🤖 AI Summary
This work identifies and formally defines a novel large language model (LLM) security threat—Adversarial Embedding Attack (AEA): adversaries compromise third-party service platforms or poison open-source model checkpoints, injecting promotional, misleading, or malicious content into LLM outputs via adversarial prompting and backdoor fine-tuning—while preserving superficially benign behavior and undermining output integrity. We first categorize five distinct stakeholder victim groups, exposing critical blind spots in existing defenses. Empirical evaluation demonstrates AEA’s high feasibility under low overhead. To counter this threat, we propose a lightweight, self-auditing prompt-based defense that requires no model retraining and effectively mitigates AEA without sacrificing utility.
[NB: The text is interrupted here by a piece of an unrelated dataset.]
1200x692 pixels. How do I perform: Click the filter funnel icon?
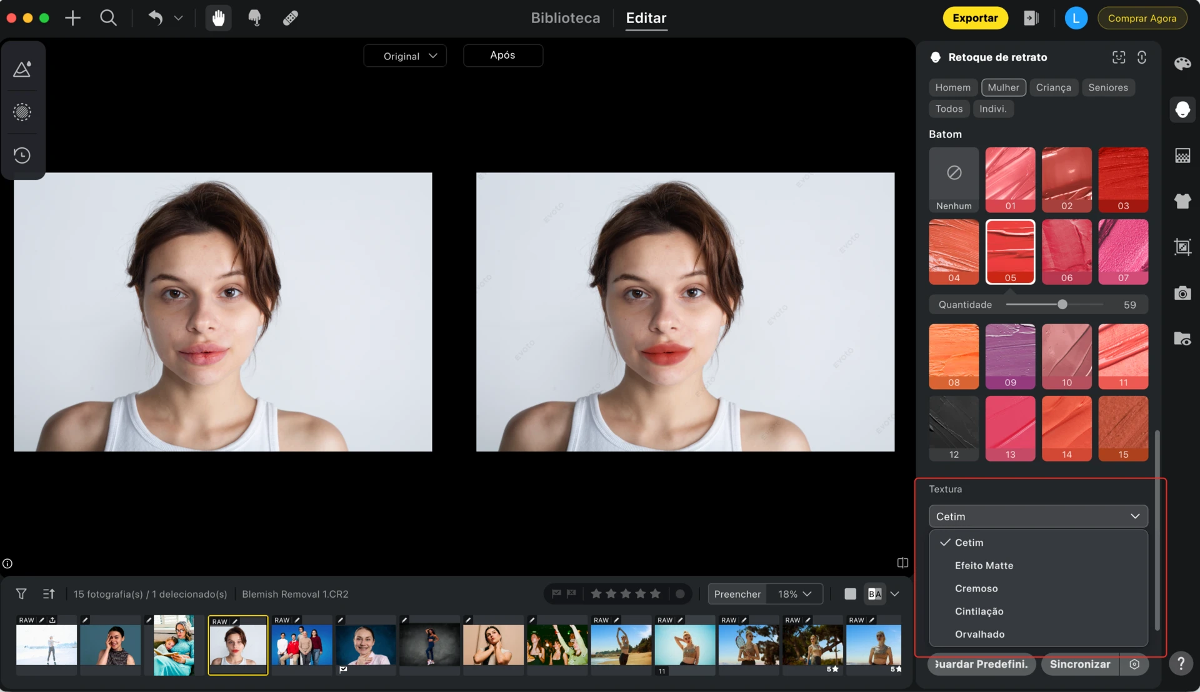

Our contributions include: (1) the first systematic characterization of AEA as a supply-chain–driven output-integrity threat; (2) empirical validation across diverse models and services; and (3) a practical, deployable defense framework establishing a new benchmark for LLM output controllability and supply-chain security research.
📝 Abstract
We introduce Advertisement Embedding Attacks (AEA), a new class of LLM security threats that stealthily inject promotional or malicious content into model outputs and AI agents. AEA operate through two low-cost vectors: (1) hijacking third-party service-distribution platforms to prepend adversarial prompts, and (2) publishing back-doored open-source checkpoints fine-tuned with attacker data. Unlike conventional attacks that degrade accuracy, AEA subvert information integrity, causing models to return covert ads, propaganda, or hate speech while appearing normal. We detail the attack pipeline, map five stakeholder victim groups, and present an initial prompt-based self-inspection defense that mitigates these injections without additional model retraining. Our findings reveal an urgent, under-addressed gap in LLM security and call for coordinated detection, auditing, and policy responses from the AI-safety community.